#### What is being asked
Write out each line of the entries below that holds the word "status".
========
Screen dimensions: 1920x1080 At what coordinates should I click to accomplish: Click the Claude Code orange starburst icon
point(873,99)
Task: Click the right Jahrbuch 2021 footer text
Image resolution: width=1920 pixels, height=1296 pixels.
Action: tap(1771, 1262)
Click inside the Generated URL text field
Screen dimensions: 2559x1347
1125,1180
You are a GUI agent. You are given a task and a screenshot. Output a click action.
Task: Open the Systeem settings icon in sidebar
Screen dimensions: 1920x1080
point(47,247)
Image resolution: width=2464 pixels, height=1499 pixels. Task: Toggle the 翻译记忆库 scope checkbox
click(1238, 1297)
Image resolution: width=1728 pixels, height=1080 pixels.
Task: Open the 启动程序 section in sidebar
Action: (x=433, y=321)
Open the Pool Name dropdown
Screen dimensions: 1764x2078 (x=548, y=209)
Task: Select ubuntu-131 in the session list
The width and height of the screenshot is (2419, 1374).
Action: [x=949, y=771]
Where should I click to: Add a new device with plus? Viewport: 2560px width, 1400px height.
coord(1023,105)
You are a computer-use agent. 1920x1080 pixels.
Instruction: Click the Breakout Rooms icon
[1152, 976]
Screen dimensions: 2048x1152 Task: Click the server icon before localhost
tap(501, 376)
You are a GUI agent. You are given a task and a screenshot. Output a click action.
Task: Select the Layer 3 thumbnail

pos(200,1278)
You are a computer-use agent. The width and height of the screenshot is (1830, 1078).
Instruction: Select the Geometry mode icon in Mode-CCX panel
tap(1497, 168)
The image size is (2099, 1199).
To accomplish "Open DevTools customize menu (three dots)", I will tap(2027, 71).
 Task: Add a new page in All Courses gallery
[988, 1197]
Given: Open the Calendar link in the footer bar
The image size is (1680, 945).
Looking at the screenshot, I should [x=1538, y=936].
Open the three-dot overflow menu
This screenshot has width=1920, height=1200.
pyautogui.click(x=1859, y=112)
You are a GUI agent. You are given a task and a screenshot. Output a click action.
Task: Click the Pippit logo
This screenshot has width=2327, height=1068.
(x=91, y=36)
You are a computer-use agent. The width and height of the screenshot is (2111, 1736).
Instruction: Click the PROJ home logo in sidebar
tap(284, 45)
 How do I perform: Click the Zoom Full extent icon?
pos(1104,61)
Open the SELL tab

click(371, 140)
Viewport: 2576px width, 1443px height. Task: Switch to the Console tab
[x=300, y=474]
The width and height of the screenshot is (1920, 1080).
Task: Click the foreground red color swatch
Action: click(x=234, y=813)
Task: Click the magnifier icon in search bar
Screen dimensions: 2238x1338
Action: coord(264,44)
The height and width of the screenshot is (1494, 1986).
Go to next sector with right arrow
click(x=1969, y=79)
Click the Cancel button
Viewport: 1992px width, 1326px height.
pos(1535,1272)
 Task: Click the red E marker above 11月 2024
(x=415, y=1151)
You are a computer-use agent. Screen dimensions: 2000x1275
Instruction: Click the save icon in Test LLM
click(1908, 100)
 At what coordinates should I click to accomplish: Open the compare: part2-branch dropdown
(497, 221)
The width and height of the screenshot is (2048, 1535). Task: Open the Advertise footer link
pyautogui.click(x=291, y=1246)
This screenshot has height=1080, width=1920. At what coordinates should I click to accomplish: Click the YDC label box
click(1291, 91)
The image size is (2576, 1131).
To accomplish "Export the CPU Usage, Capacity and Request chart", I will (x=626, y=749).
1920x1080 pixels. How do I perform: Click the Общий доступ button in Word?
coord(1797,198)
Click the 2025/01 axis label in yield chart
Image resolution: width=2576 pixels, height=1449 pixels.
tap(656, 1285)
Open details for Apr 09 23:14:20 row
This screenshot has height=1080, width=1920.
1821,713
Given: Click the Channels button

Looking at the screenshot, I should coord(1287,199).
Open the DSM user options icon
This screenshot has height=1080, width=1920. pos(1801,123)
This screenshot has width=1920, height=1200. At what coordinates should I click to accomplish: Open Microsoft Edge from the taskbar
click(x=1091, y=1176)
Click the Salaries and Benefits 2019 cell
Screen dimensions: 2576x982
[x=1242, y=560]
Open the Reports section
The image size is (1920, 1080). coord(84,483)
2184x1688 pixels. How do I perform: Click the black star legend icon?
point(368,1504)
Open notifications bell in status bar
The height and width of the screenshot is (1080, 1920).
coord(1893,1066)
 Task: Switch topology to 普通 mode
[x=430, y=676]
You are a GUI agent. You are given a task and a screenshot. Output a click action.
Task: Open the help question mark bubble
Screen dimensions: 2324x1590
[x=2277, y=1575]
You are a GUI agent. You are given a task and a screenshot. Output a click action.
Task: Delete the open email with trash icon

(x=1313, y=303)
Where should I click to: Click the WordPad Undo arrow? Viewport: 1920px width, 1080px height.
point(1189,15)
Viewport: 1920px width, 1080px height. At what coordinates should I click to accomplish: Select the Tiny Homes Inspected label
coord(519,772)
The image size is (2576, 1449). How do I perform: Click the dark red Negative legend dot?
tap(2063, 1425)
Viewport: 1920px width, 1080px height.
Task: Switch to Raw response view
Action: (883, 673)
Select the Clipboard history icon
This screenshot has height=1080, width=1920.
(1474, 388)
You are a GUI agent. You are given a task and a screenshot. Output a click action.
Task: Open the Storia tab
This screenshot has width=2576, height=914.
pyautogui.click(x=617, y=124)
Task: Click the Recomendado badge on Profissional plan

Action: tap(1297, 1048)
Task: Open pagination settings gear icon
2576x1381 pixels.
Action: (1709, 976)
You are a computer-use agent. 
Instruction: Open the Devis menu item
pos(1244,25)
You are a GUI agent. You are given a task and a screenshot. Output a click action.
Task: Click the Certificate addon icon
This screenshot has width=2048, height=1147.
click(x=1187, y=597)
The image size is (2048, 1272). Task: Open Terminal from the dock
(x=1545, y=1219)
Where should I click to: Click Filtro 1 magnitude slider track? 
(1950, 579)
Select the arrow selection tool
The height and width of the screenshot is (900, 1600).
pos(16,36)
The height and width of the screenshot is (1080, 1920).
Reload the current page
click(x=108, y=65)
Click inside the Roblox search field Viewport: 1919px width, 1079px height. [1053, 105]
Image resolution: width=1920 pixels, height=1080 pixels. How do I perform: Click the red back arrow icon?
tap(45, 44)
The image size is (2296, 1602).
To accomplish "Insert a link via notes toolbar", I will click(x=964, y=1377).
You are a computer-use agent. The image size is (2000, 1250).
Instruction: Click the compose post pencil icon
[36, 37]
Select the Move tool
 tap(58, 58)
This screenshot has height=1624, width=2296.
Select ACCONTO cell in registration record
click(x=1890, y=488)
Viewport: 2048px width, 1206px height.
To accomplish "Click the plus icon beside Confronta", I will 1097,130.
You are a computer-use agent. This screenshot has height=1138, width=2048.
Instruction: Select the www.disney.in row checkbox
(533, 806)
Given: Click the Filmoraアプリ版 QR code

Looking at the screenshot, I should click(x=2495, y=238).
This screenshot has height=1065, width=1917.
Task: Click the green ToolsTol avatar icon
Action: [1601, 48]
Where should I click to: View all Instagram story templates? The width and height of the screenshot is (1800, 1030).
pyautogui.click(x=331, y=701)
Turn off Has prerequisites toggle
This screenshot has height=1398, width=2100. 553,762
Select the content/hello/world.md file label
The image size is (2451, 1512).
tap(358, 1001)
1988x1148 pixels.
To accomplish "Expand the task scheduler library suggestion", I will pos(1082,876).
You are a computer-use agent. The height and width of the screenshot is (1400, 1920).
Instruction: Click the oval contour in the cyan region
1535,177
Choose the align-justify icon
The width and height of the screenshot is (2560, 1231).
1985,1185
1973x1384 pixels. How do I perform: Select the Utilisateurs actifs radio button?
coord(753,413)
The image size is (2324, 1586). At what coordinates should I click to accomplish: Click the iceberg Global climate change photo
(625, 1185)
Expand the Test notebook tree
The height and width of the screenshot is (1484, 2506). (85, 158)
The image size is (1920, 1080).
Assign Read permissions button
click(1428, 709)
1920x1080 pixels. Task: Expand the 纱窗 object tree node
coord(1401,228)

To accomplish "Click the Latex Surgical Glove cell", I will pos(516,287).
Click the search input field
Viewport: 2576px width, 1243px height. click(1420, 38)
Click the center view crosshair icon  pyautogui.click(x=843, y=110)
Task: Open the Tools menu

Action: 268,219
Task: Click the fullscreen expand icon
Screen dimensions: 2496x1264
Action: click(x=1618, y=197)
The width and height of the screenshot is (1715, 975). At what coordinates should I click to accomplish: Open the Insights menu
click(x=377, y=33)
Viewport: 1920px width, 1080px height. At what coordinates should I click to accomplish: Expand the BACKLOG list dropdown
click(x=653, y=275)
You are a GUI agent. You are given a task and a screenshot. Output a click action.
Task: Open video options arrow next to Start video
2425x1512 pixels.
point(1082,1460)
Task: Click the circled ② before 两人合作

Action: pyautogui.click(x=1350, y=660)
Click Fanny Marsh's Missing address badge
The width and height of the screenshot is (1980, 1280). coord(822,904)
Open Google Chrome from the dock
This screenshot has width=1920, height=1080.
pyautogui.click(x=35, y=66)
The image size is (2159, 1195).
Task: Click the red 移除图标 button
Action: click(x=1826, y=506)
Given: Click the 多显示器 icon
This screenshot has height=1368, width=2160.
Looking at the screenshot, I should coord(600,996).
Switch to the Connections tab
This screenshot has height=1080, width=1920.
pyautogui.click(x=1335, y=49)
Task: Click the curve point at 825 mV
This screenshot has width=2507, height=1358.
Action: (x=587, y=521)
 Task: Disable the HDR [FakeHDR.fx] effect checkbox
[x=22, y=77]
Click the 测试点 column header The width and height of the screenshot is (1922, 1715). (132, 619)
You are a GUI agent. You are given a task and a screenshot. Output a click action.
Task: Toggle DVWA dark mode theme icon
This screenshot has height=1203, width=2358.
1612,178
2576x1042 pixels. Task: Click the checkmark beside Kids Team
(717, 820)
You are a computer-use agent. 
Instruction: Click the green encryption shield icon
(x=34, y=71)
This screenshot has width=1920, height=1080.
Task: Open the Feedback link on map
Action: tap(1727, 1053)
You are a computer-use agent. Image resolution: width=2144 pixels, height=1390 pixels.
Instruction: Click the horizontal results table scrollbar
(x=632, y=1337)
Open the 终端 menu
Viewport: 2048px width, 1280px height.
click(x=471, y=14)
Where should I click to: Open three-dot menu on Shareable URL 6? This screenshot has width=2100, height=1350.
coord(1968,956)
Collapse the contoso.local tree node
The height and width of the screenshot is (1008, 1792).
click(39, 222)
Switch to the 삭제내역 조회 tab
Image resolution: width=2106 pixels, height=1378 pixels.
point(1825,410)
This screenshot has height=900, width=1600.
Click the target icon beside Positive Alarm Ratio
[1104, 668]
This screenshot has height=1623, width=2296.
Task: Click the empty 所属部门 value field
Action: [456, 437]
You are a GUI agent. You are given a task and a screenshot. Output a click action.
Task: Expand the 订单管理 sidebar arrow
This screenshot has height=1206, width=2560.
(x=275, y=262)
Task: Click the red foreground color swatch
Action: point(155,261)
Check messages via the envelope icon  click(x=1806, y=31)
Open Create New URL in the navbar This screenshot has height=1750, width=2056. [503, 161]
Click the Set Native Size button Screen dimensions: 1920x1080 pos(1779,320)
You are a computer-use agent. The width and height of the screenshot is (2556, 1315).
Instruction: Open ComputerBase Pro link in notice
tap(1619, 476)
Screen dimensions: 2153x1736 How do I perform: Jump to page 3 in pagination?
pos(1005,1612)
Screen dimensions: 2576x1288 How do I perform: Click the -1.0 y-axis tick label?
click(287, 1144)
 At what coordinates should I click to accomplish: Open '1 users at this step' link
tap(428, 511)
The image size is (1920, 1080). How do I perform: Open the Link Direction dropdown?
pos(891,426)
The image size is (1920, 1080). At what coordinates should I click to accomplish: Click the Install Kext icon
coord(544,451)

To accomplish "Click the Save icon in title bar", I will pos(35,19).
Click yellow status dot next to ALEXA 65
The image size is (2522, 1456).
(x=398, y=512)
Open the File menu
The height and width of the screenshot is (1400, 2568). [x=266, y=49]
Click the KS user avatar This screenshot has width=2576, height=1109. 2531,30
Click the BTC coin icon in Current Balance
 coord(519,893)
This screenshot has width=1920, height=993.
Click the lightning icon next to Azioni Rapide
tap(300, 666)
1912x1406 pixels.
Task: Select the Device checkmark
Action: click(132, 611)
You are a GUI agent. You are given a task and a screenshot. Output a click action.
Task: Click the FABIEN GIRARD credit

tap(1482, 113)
========
#### Finished task
Open notifications bell in status bar
Click yellow status dot next to ALEXA 65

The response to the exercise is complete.